Hollywood actor, Tacoma native Pamela Reed comes home to star in Seattle Repertory’s “Luna Gale”
Pamela Reed is one of those familiar faces on TV and film. The 66-year-old character actor had her first big success in “The Long Riders” (1980), followed by four decades of shows and movies from “Kindergarten Cop” to “Parks and Recreation” and “Criminal Minds.”
But for Tacomans, she might be the face you see next to you at a poetry reading or a methanol plant protest — because Reed grew up in Tacoma, and divides her time between Los Angeles and University Place.
This month, she gets to work in Puget Sound as the lead in Seattle Repertory’s “Luna Gale.”
It’s a role close to her heart. As Caroline, Reed plays a social worker trying to do the right thing for the down-and-out parents and suffering children she has power over. The question is, in a morally complex world, what is the right thing — and does the end justify the means? Reed, who has two adopted children and was adopted herself, has an unfiltered yet compassionate view of the situation and the system that controls it.
She has a long career of character acting to draw on, from crime shows and “Grey’s Anatomy” (Mrs. Banks) to voiceovers on “The Simpsons” (Ruth Powers). The Obie Award-winner’s long list of theater credits include Broadway and off-Broadway roles, and recent appearances at ACT and Seattle Rep (Martha in last year’s “Who’s Afraid of Virginia Woolf?”)
The News Tribune spoke to Reed about coming home to Tacoma, the crisis in the foster-care system, and how a former News Tribune arts writer helped her succeed in acting.
Q: Is it nice to be back working in Puget Sound?
A: Oh yeah! When (Seattle Rep artistic director) Braden Abraham sent me the script months ago and asked if I’d like to do it, I said absolutely. We had such a special time on “Who’s Afraid of Virginia Woolf?” last season, a very challenging and exciting time. He’s such great fun intellectually to work with, just as much as the other demands this profession requires. So of course I said yes.
Q: And now you’re living back in the Northwest. Is it good to work back home?

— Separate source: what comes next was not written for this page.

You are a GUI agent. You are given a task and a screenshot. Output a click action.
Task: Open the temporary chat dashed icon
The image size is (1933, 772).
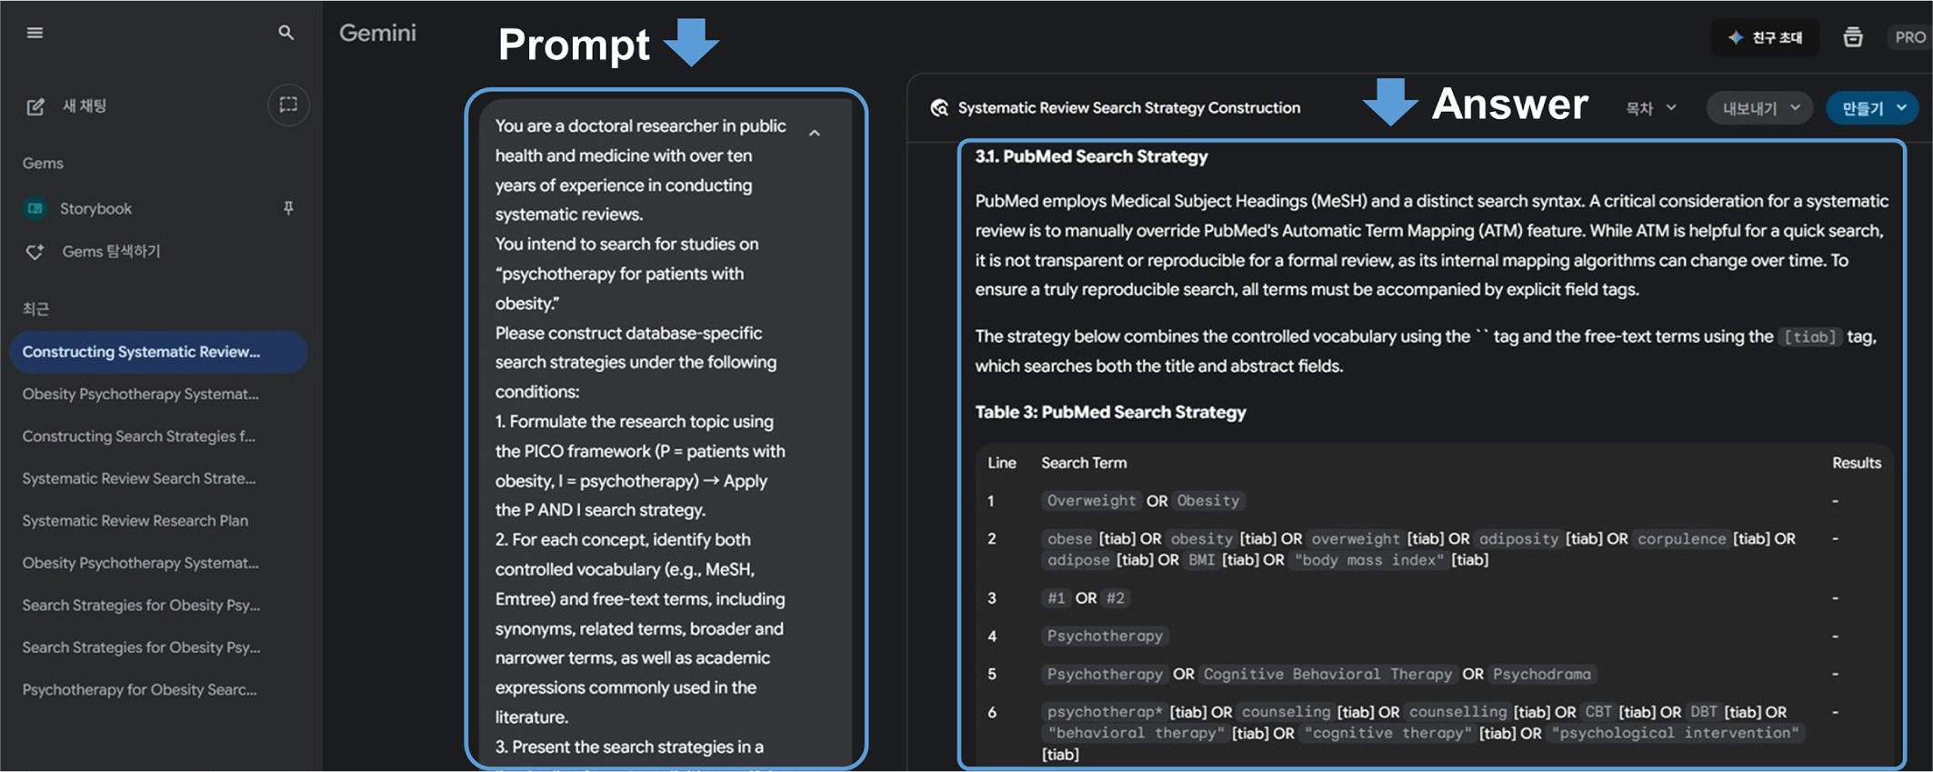(x=288, y=105)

A: This is my 41st year of making a living as an American actor. That’s amazing. This girl from Tacoma had a dream, and now I’m really thrilled to be doing work that means everything to me. Being someone’s mom in a sitcom doesn’t boost my brain. But doing Edward Albee, or Rebecca Gilman — these are fabulous plays and world-class actors. Seattle is one of the great theater towns in the U.S., so I just have to bow and say thank you so much. It’s marvelous to be back.
This girl from Tacoma had a dream, and now I’m really thrilled to be doing work that means everything to me.
Actor Pamela Reed
And to take a stand in Tacoma, showing up to fight the methanol plant. (We) can do better than offer work like this. It’s 2016, and we can have better and safer things in Commencement Bay. We don’t have to make money this way. Tacoma has been through too much.
I’m also part of a poetry group here, the Catherine Place Poets. We were just in the Tacoma Poetry Festival, it was so much fun.
A: What do you think of “Luna Gale,” and your character Caroline?
A: It’s quite a role. There are six characters, but she gets 50 percent of the dialogue. It’s not just about her, though, she’s a conduit for a lot of other lives. So it’s great because you stand outside the emotional thrust of another character, and yet you’re involved.
Q: What does “Luna Gale” say about the real foster/adoption system, to you?
A: When you’re a social worker, you have to play by the rules. But sometimes, if the rules aren’t broken, they can break a person. Knowing when that “sometimes” is, that’s the challenge. And one thing we sometimes forget is that the system is created by us — those of us who operate in it are sometimes desperate to change it.
When you’re a social worker you have to play by the rules. But sometimes, if the rules aren’t broken, they can break a person. Knowing when that ‘sometimes’ is, that’s the challenge.
Actor Pamela Reed
on “Luna Gale”And (in the play) there’s legislation, drug addiction, evangelical Christianity … a lot of interesting material!
Q: How did you approach Caroline as a character?
A: Well, I’m not going to go deep inside and talk about acting in a way that’s really boring for you, but fascinating for me. But I do have a couple of close friends who are social workers; one is in the Eldercare system. So I checked in with her a lot, a lot. She told me how she approached clients: for instance you don’t dress up, to make the people you’re visiting feel more comfortable. When you walk in, as a social worker, you’re often considered to be the judge, the critic, to be minimizing people’s roles. It can be so different from your original intentions in going into this profession. And there’s so much burnout. The people who keep getting up every day and doing it — they are some serious champions in our world.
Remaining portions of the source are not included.